Problem description
Return the listing below word for word, from the line containing "Focus the Search input field" through the end of the listing. Omit the pictures.

──────── Material to process

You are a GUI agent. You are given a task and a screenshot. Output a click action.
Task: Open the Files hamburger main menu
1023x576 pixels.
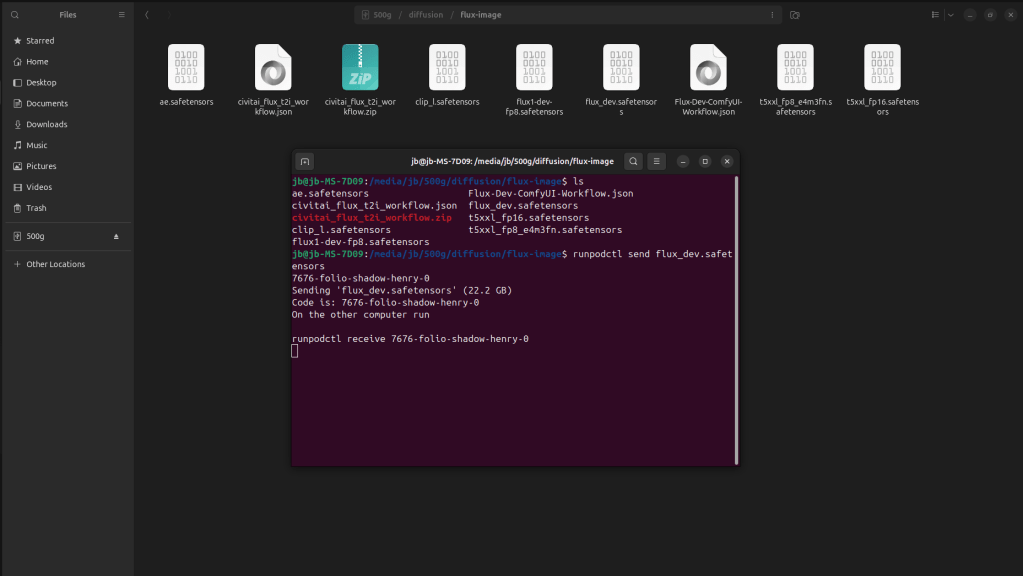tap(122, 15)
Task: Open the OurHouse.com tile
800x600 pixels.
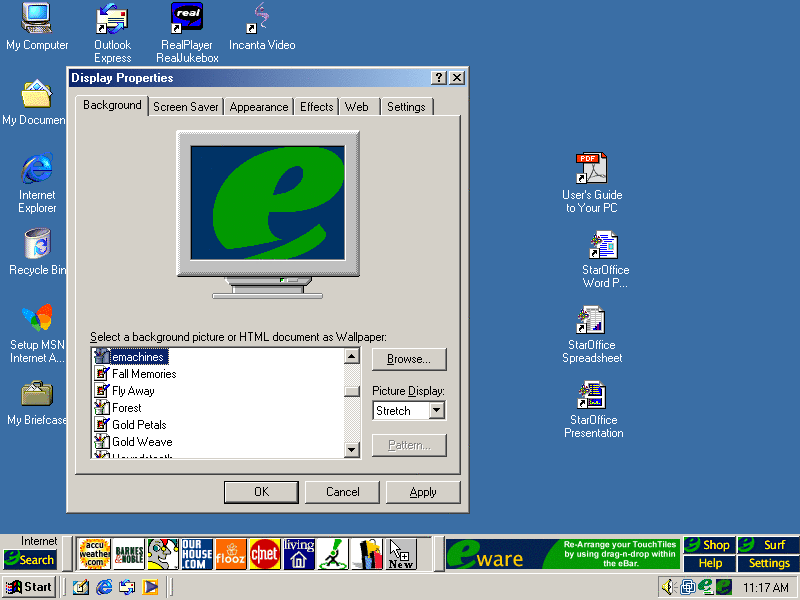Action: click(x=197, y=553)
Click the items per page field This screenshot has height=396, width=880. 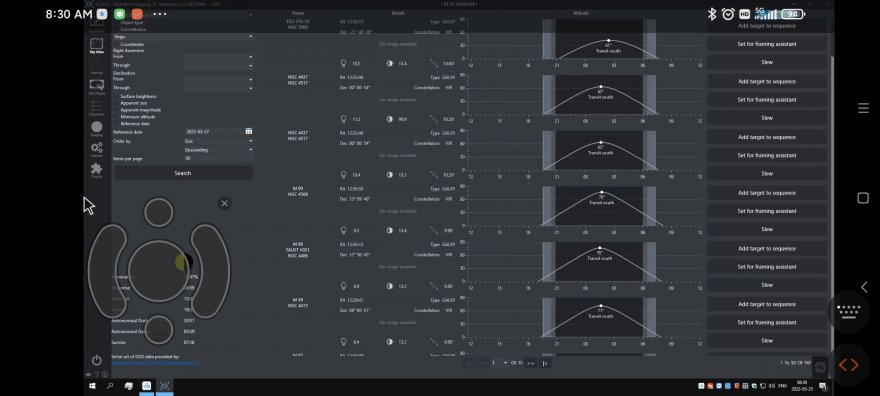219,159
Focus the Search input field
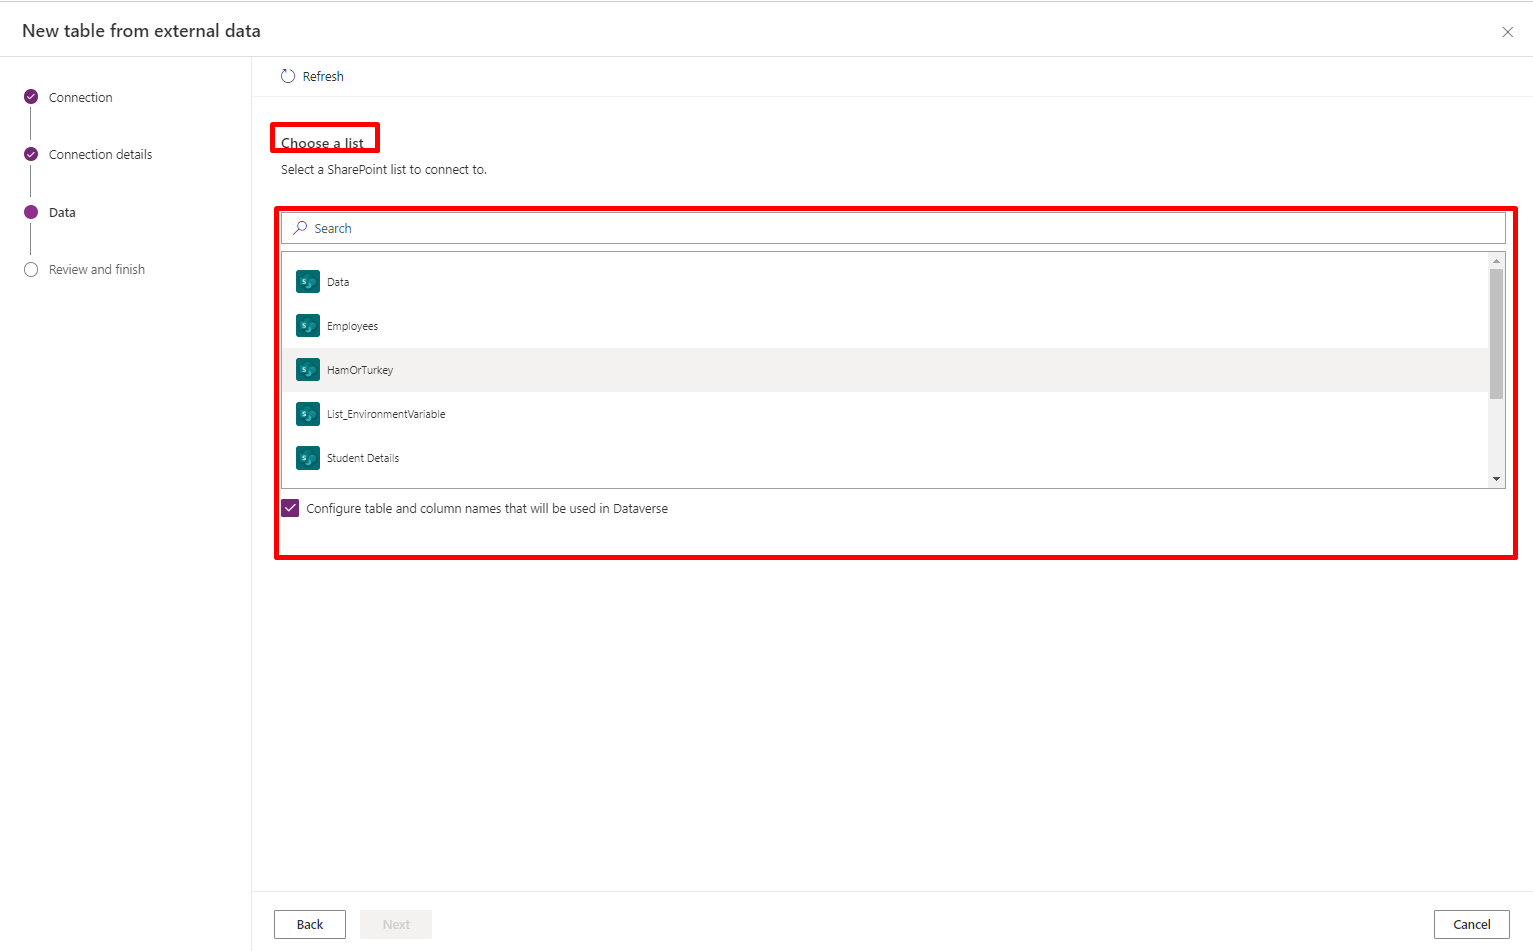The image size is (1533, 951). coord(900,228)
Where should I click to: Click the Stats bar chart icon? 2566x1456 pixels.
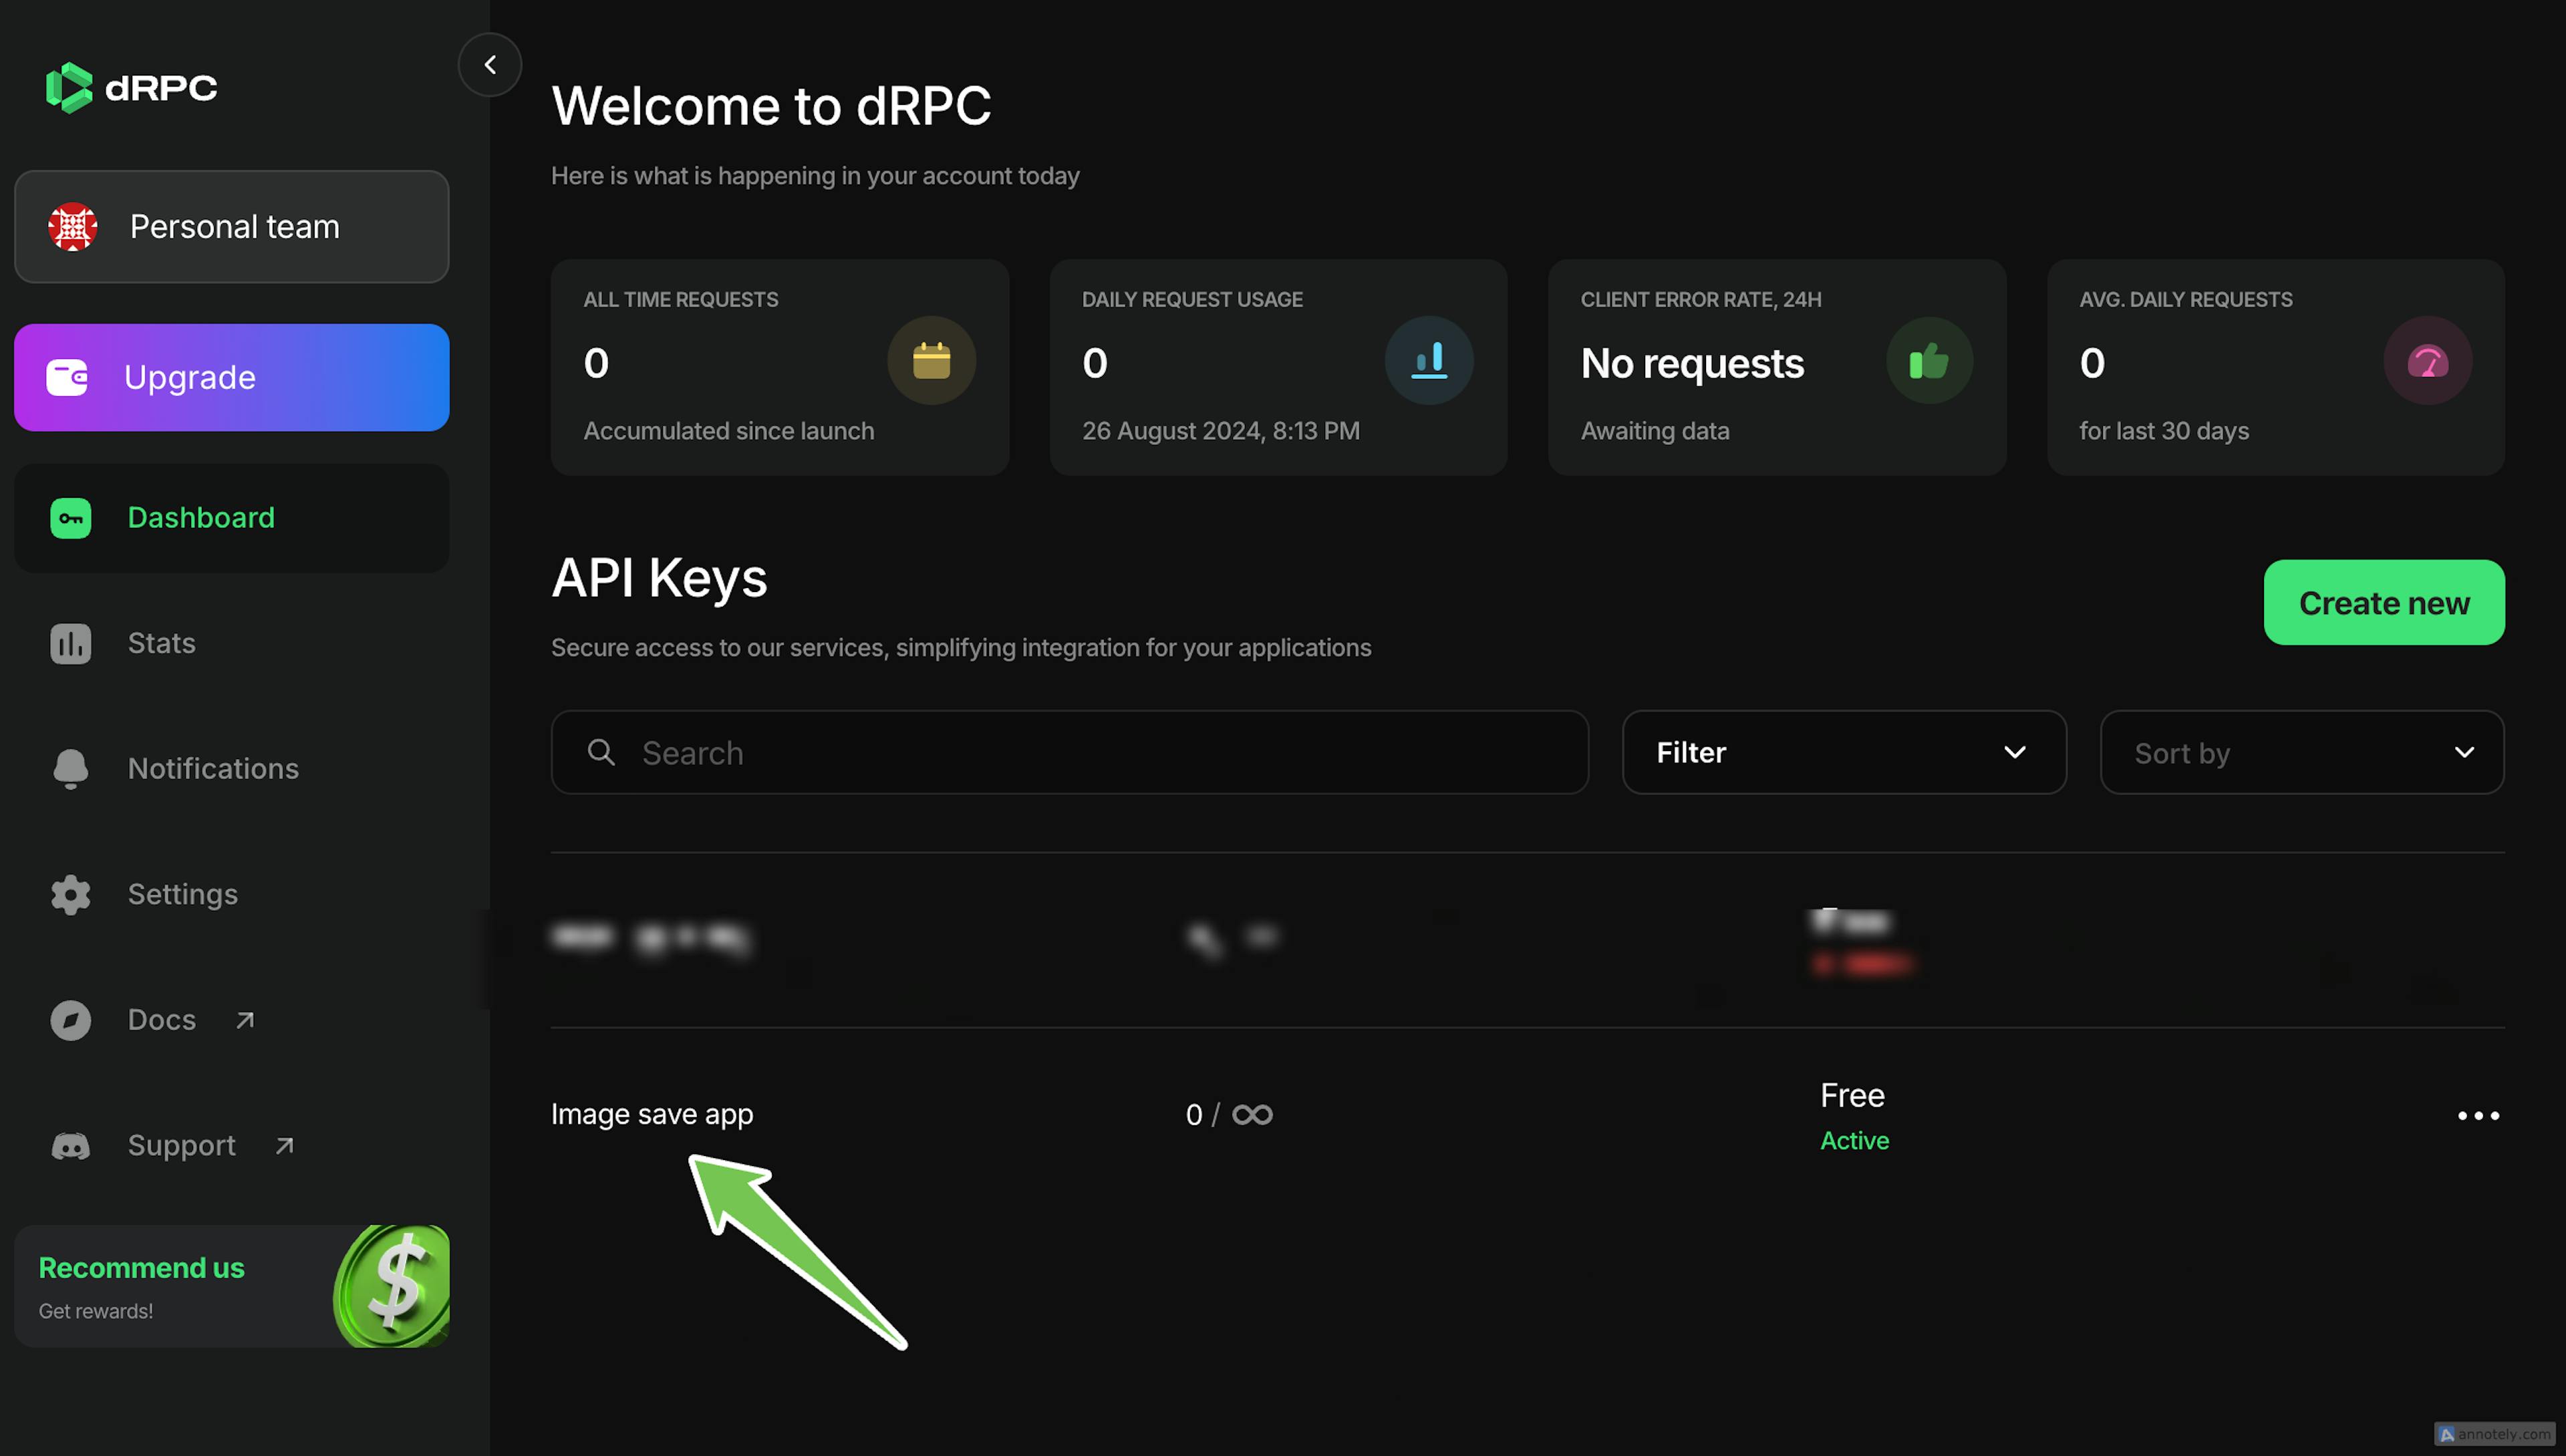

────────────────

Complete response
Focus the Search input field
The image size is (1533, 951). coord(900,228)
Where should I click to: Click the Stats bar chart icon? 2566x1456 pixels.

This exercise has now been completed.